*Work request*
Which lines should be repeated? Exactly the one containing "Screen dimensions: 1402x840" and every line after it through the end of the entries below.

Stored data entries
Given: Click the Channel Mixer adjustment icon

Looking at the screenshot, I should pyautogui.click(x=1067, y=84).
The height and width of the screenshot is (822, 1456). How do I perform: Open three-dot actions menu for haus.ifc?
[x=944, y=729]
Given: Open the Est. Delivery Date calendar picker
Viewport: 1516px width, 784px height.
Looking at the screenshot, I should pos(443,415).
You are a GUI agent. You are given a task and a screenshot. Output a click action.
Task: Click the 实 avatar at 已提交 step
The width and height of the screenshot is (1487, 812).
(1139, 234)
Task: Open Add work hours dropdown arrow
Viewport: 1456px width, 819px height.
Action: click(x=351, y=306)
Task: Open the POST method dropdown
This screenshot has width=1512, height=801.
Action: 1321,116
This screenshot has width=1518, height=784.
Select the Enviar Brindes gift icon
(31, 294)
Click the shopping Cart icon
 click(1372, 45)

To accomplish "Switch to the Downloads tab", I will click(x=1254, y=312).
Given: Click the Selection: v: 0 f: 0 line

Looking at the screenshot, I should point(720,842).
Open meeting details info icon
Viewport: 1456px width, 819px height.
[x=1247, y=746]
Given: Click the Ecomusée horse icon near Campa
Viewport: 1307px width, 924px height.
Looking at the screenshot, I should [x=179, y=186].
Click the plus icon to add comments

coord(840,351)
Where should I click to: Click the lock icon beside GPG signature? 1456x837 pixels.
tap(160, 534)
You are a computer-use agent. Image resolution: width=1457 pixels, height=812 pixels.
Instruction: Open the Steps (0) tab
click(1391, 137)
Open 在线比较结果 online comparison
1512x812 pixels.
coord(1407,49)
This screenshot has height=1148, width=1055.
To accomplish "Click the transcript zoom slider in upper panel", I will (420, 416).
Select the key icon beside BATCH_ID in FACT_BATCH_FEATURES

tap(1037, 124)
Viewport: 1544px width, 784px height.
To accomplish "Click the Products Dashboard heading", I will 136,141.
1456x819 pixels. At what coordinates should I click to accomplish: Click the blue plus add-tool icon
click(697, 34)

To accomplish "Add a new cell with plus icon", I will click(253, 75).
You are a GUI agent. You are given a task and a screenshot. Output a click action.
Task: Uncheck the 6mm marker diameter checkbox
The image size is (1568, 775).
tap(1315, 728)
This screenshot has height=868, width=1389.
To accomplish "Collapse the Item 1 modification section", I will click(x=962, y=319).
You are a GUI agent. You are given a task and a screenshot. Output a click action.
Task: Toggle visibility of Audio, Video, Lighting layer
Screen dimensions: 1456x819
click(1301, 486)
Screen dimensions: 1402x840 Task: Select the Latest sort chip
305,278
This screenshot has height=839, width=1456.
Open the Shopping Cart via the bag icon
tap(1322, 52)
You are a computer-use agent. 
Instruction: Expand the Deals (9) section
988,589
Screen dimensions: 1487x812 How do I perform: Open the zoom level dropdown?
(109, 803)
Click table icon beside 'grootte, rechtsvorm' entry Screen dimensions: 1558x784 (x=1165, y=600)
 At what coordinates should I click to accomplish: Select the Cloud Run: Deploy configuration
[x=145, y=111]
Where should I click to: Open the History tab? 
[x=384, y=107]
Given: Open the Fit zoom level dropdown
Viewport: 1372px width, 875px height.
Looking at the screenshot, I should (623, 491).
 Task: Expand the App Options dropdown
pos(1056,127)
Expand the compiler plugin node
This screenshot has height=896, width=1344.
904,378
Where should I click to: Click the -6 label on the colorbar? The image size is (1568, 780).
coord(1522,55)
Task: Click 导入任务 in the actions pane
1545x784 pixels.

*Response to this task*
Screen dimensions: 1402x840 Task: Select the Latest sort chip
305,278
This screenshot has height=839, width=1456.
Open the Shopping Cart via the bag icon
tap(1322, 52)
You are a computer-use agent. 
Instruction: Expand the Deals (9) section
988,589
Screen dimensions: 1487x812 How do I perform: Open the zoom level dropdown?
(109, 803)
Click table icon beside 'grootte, rechtsvorm' entry Screen dimensions: 1558x784 (x=1165, y=600)
 At what coordinates should I click to accomplish: Select the Cloud Run: Deploy configuration
[x=145, y=111]
Where should I click to: Open the History tab? 
[x=384, y=107]
Given: Open the Fit zoom level dropdown
Viewport: 1372px width, 875px height.
Looking at the screenshot, I should (623, 491).
 Task: Expand the App Options dropdown
pos(1056,127)
Expand the compiler plugin node
This screenshot has height=896, width=1344.
904,378
Where should I click to: Click the -6 label on the colorbar? The image size is (1568, 780).
coord(1522,55)
Task: Click 导入任务 in the actions pane
1545x784 pixels.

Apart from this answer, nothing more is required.